# Find the approximate volume of metal in a hollow spherical shell whose internal and external radii are 3 cm and 3.0005 cm, respectively.

Given: A hollow spherical shell having an internal radius of 3cm and external radii of 3.0005 cm

To find: The amount of metal used in the formation of the spherical shell.

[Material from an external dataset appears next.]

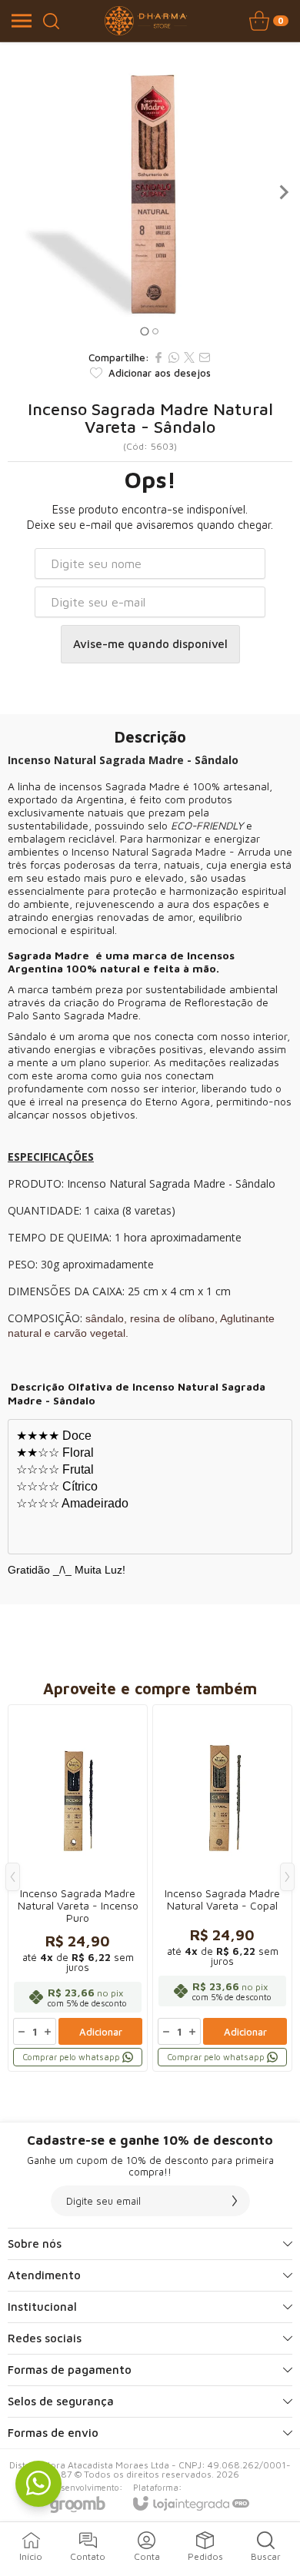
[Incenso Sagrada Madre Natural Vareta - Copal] (222, 1888)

Explanation: Let the r and R be the internal and external radii respectively.

So, it is given,

R = 3.0005 and r = 3

Let V be the volume of the hollow shell.

So according to question,

\begin{aligned} &\mathrm{V}=\frac{4}{3} \pi\left(\mathrm{R}^{3}-\mathrm{r}^{3}\right)\\ &\mathrm{R} \text { and } \mathrm{r} \text { values are substituted, we get }\\ &\mathrm{V}=\frac{4}{3} \pi\left((3.0005)^{3}-3^{3}\right) \ldots (i) \end{aligned}

To get the approximate value of $(3.0005)^3$ , differentiation is carried out

But the integer nearest to 3.0005 is 3,

So 3.0005 = 3+0.0005

So let a = 3 and h = 0.0005

Hence, $(3.0005)\textsuperscript{3} = (3+0.0005)\textsuperscript{3}$

Let the function becomes,

$f(x) = x\textsuperscript{3} \ldots \ldots \ldots (ii)$

Now applying first derivative, we get

$f'(x) = 2x\textsuperscript{2} \ldots \ldots \ldots .(iii)$

Now let  $f(a+h) = (3.0005)\textsuperscript{3}$

Now we know,

$f(a+h) = f(a)+hf'(a)$

Now substituting the function from (ii) and (iii), we get

$f(a+h) = a\textsuperscript{3}+h(3a\textsuperscript{2})$

Substituting the values of a and h, we get

\begin{aligned} &f(3+0.0005)=3^{3}+(0.0005)\left(3\left(3^{2}\right)\right)\\ &\Rightarrow f(3.0005)=27+(0.0005)(3(9))\\ &\Rightarrow(3.0005)^{3}=27+(0.0005)(27)\\ &\Rightarrow(3.0005)^{3}=27+0.0135\\ &\Rightarrow(3.0005)^{3}=27.0135\\ &\text { Thus, the approximate value of }(3.0005)^{3}=27.0135 \text { . } \end{aligned}

So, substituting of the value in equation (i),

\begin{aligned} \mathrm{V} &=\frac{4}{3} \pi(27.0135-27) \\ \mathrm{V} &=\frac{4}{3} \pi(0.0135) \\ \mathrm{V} &=4 \pi(0.0045) \\ \mathrm{V} &=0.018 \pi \mathrm{cm}^{3} \end{aligned}

Hence, the approximate volume of the metal in the hollow spherical shell is $0.018\pi cm^3$.